L’expression « apprendre par cœur », prise dans son sens premier, exprime tout à fait cette intégration du savoir au plus profond de soi, là où l’on ne distingue plus entre intelligence et mémoire, mais où s’opère une alchimie transformant le savoir en culture. La connaissance comme avoir a disparu : il n’y a plus que de l’être. Quand il rappelle, dans le Petit Prince, qu’on ne comprend bien qu’avec le cœur, St Exupéry dit, à sa manière, la même chose.

UNE CULTURE HUMANISTE

L’éducation gréco-romaine pensait exactement cela et c’est pourquoi très tôt le programme d’éducation a été constitué des 7 arts libéraux. Le Trivium, formé de la grammaire, de la rhétorique (art de bien parler) et de la dialectique (art de persuader) constituait ce que nous appelons les Lettres. Le Quadrivium, (que nous appellerions aujourd’hui les sciences) comprenait la musique, la géométrie, l’arithmétique et l’astronomie. L’homme possédant au degré le plus haut ces arts libéraux était un sage, un artiste, un philosophe digne de gouverner les hommes. Le Moyen-âge christianisera cette conception humaniste de l’éducation et étendra aux techniques le sens du mot « art ».

La Renaissance restreint le sens du mot : l’artiste est un héros inspiré ravalant les autres hommes au rang d’artisans sans inspiration. C’est pourquoi le vieux sens du mot « art » ne subsiste plus guère que dans certaines expressions comme « arts et métiers ».

Le monde contemporain a vu émerger, face à la culture humaniste tant bien que mal maintenue, une culture de masse fondée sur le désir, le bonheur, l’immédiat, dont la télévision est le porteur majeur, et une culture technicienne préoccupée essentiellement de résultats sans se poser des questions fondamentales sur l’être, le beau, le vrai : il suffit que ça marche et que ça se vende.

APPRENDRE À DONNER SENS

Nous sommes donc dans un monde culturellement fragmenté où l’art, au sens de plénitude de la connaissance d’un métier, d’une discipline… donnant sens à la vie individuelle et collective, apparaît à l’opinion comme passablement ringard voire attentatoire à la liberté et à la laïcité.
C’est d’ailleurs tout le problème de l’enseignement religieux aujourd’hui.

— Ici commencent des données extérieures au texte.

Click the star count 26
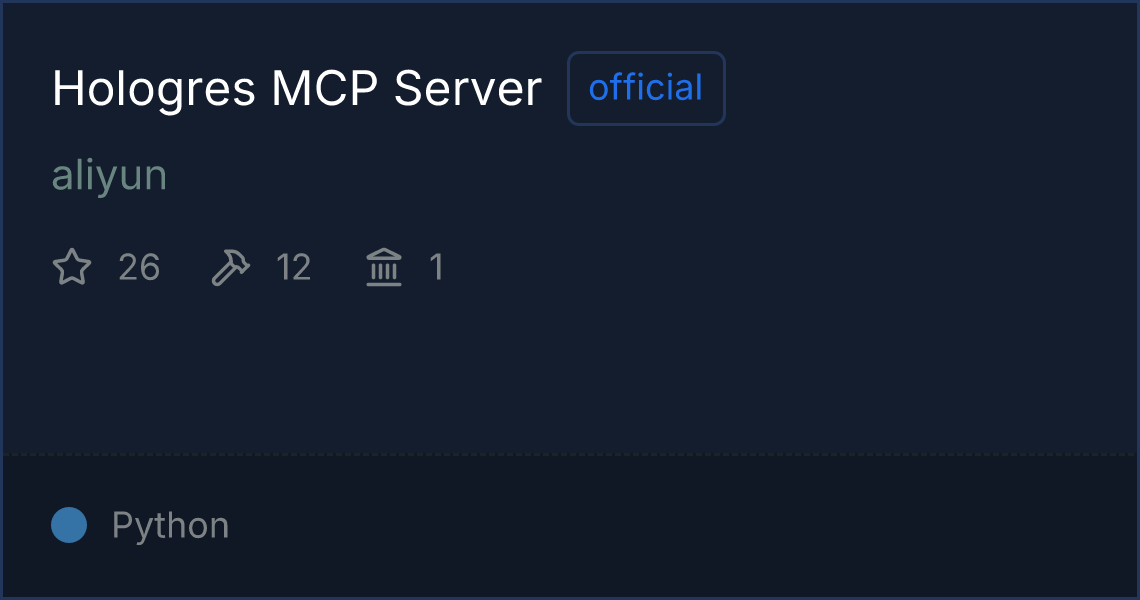 (139, 267)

L’étonnant, c’est que l’école parvienne encore à initier bien des élèves à un au-delà des connaissances banales et instrumentales. Cette transmission vitale marche encore bien dans le primaire. Au collège et au lycée la crise est plus profonde car, conscients d’être des individus libres avant d’être véritablement des adultes, beaucoup d’adolescents refusent a priori toute initiation.

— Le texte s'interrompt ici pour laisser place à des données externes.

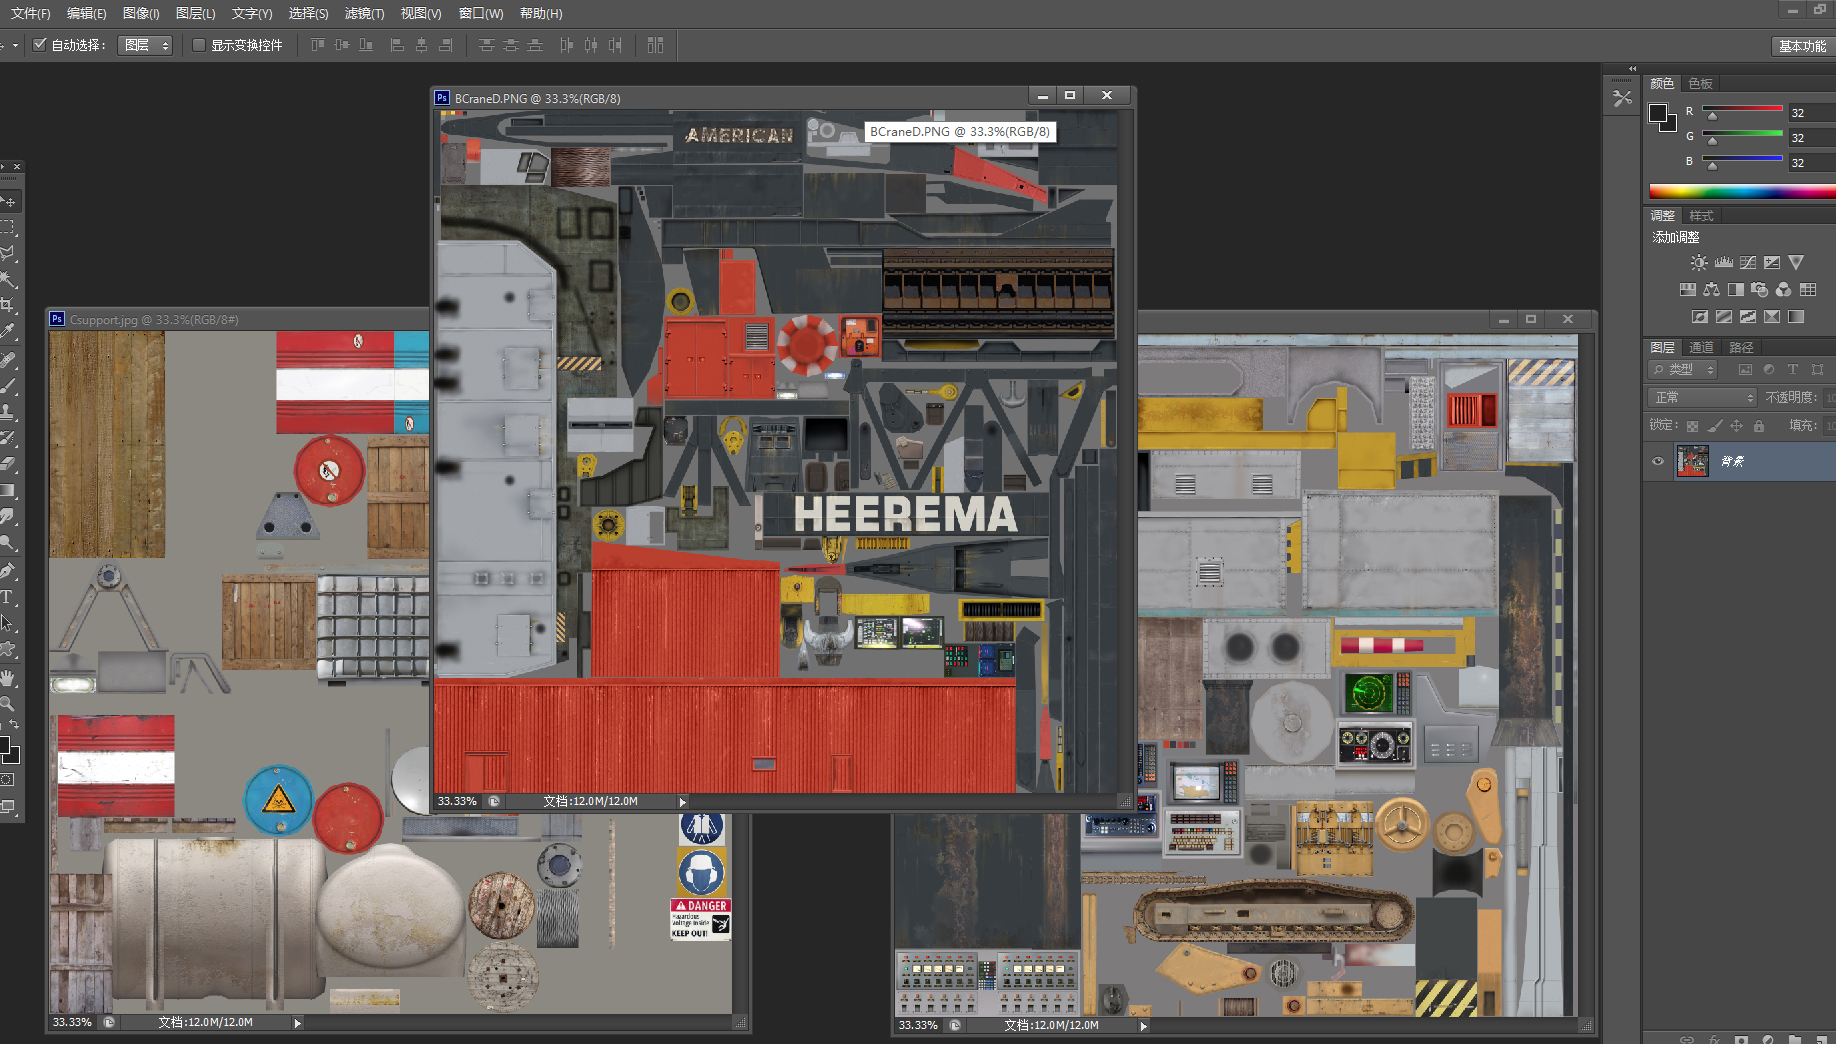Select the Crop tool in the toolbox
Image resolution: width=1836 pixels, height=1044 pixels.
tap(7, 305)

Enseigner, c’est insuffler de l’être

Il faut donc redire avec force qu’un programme scolaire n’est pas divisé en disciplines importantes et secondaires mais constitue un programme humaniste cohérent. La grammaire et les mathématiques ou l’éducation physique sont des arts.

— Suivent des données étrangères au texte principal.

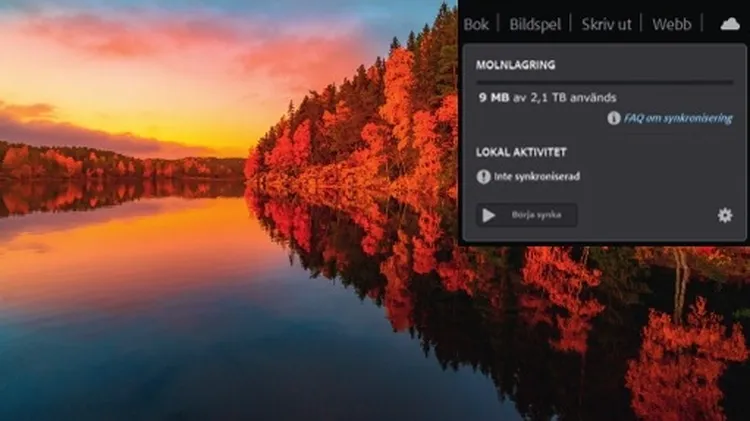Screen dimensions: 750x421
Task: Click the warning icon next to Inte synkroniserad
Action: pyautogui.click(x=484, y=176)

Et la musique ou les arts graphiques ne sont pas seulement des manières attrayantes de faire passer le temps. Les enseignants ne sont pas des professionnels de la didactique et de disciplines diverses mais des artistes, c’est-à-dire de grands initiés délivrant à des disciples en puissance une voie de sagesse qui leur permettra de se construire en tant qu’individus et citoyens. D’ailleurs, les anciens élèves que nous sommes tous, se souviennent que tel professeur a réussi à faire passer en eux, le plus souvent à son insu, quelque chose d’essentiel.

Enseigner, ce n’est pas recracher du savoir mais insuffler de l’être. Apprendre, ce n’est pas emmagasiner mais grandir.